- _WORK INSTRUCTION_
Quote word for word from the line holding "You are a computer-use agent. The" to the last line below, including both, and omit any pictures.

- _GIVEN DATA_
-*-*-

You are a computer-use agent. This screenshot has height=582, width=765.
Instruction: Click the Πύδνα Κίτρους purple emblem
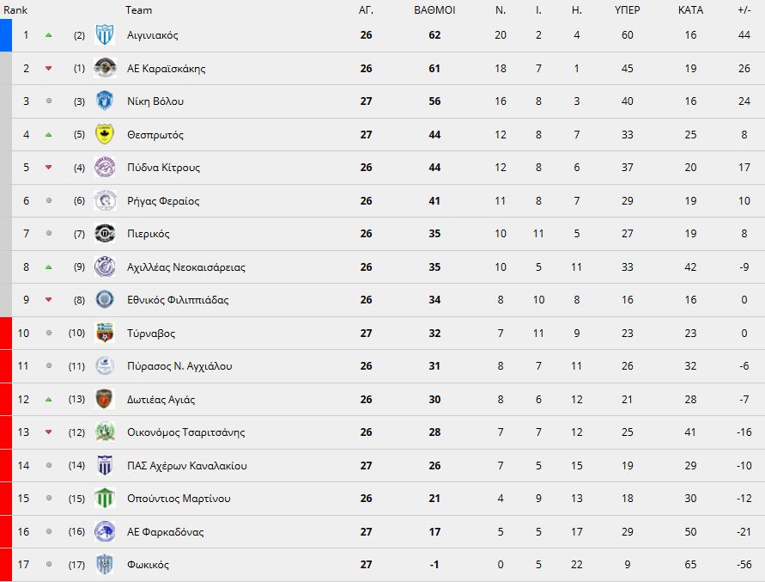(x=105, y=167)
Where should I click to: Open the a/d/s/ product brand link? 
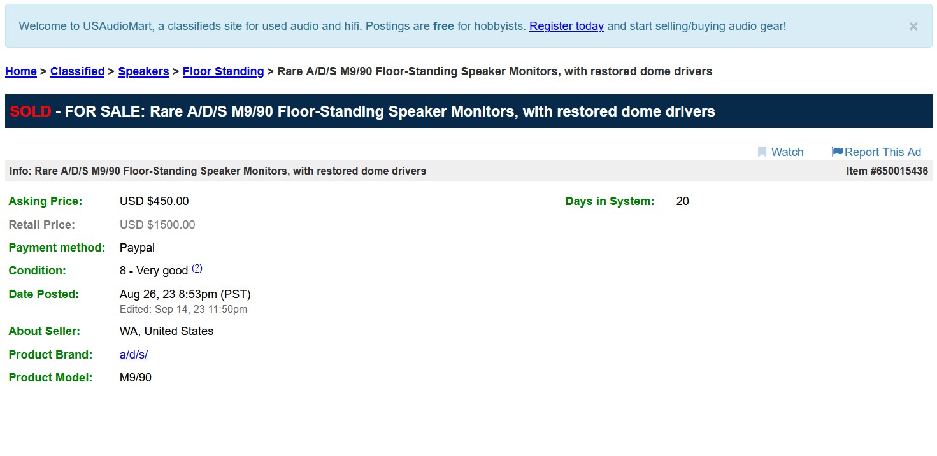pos(134,355)
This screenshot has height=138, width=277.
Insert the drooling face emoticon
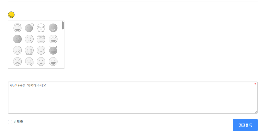[41, 62]
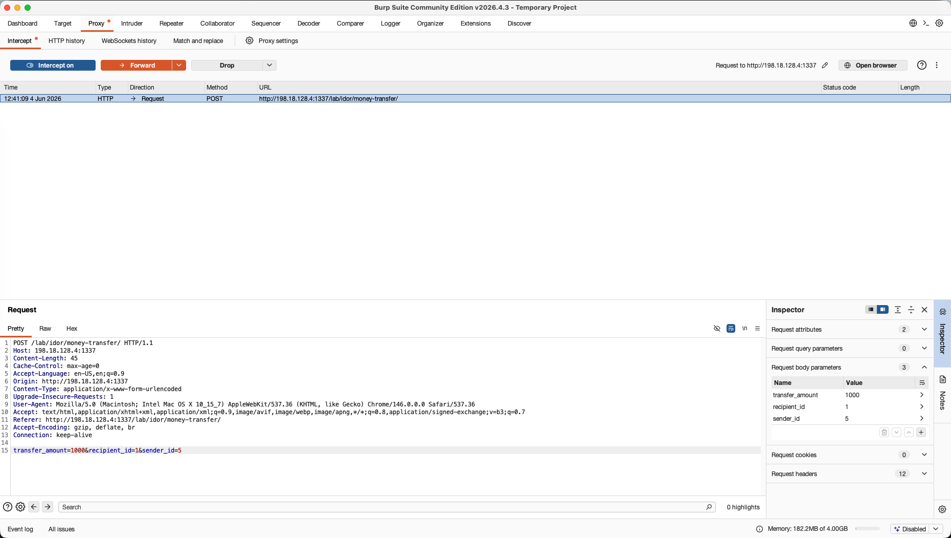Toggle line wrap icon in Request editor
The height and width of the screenshot is (538, 951).
731,329
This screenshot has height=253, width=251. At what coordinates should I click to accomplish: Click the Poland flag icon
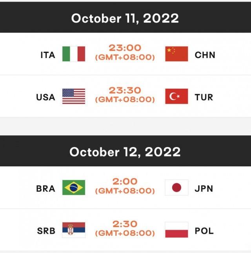click(x=176, y=230)
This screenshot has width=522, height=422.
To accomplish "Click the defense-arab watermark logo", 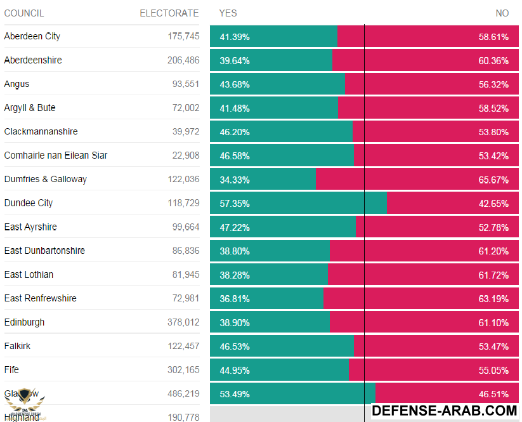I will (27, 404).
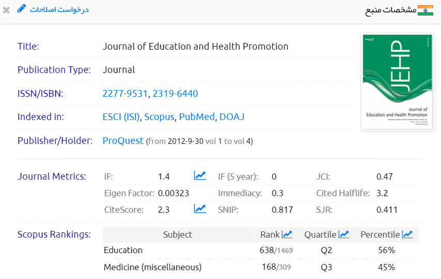The height and width of the screenshot is (279, 441).
Task: Show the Quartile column chart icon
Action: point(343,234)
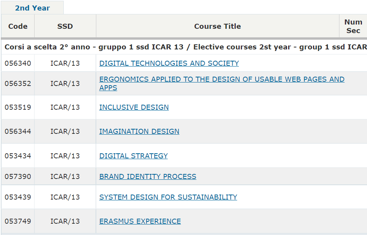Viewport: 367px width, 235px height.
Task: Click the SSD column header
Action: [65, 26]
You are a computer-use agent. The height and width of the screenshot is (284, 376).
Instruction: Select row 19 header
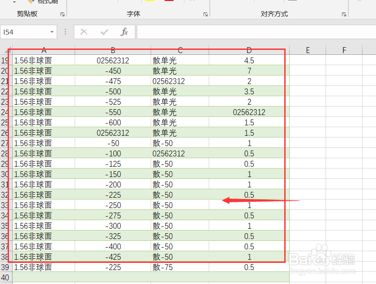click(x=5, y=60)
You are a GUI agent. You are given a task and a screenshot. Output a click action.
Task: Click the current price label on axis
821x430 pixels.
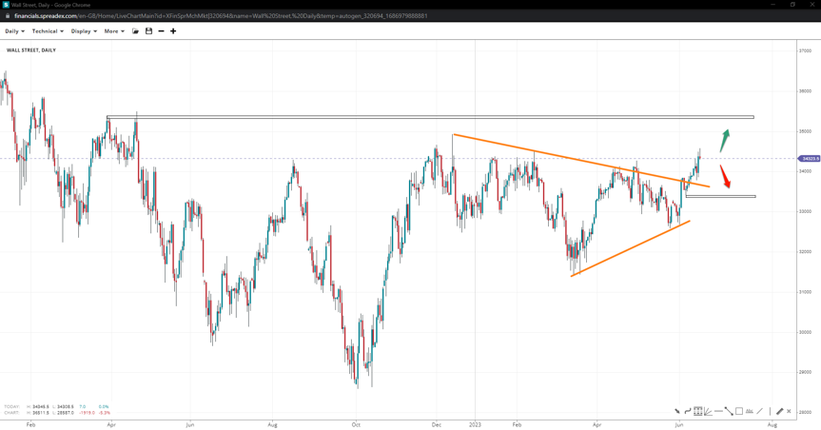tap(809, 159)
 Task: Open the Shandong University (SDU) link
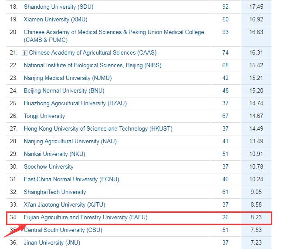[58, 7]
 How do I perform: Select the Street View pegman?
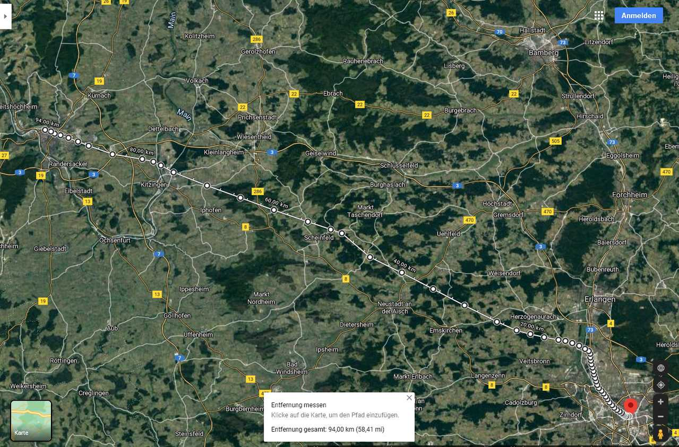tap(660, 433)
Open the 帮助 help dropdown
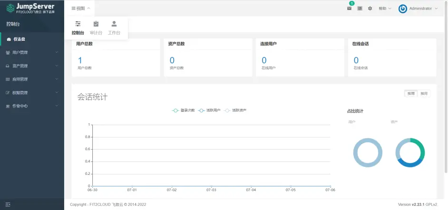 pyautogui.click(x=385, y=9)
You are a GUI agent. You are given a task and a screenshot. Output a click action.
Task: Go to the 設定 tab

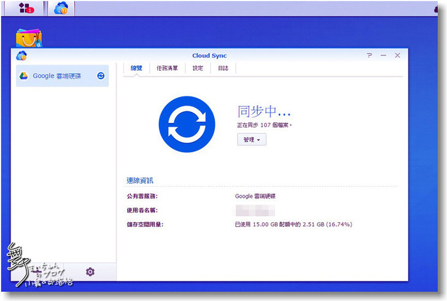[198, 68]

-*-*-

- _SOLUTION FOR THIS PROBLEM_
You are a computer-use agent. The height and width of the screenshot is (284, 376).
Instruction: Select row 19 header
click(x=5, y=60)
You are a GUI agent. You are given a task and a screenshot. Output a click action.
Task: Click the current price label on axis
821x430 pixels.
tap(809, 159)
 Task: Open the Shandong University (SDU) link
[58, 7]
 How do I perform: Select the Street View pegman?
tap(660, 433)
Open the 帮助 help dropdown
 pyautogui.click(x=385, y=9)
You are a GUI agent. You are given a task and a screenshot. Output a click action.
Task: Go to the 設定 tab

[198, 68]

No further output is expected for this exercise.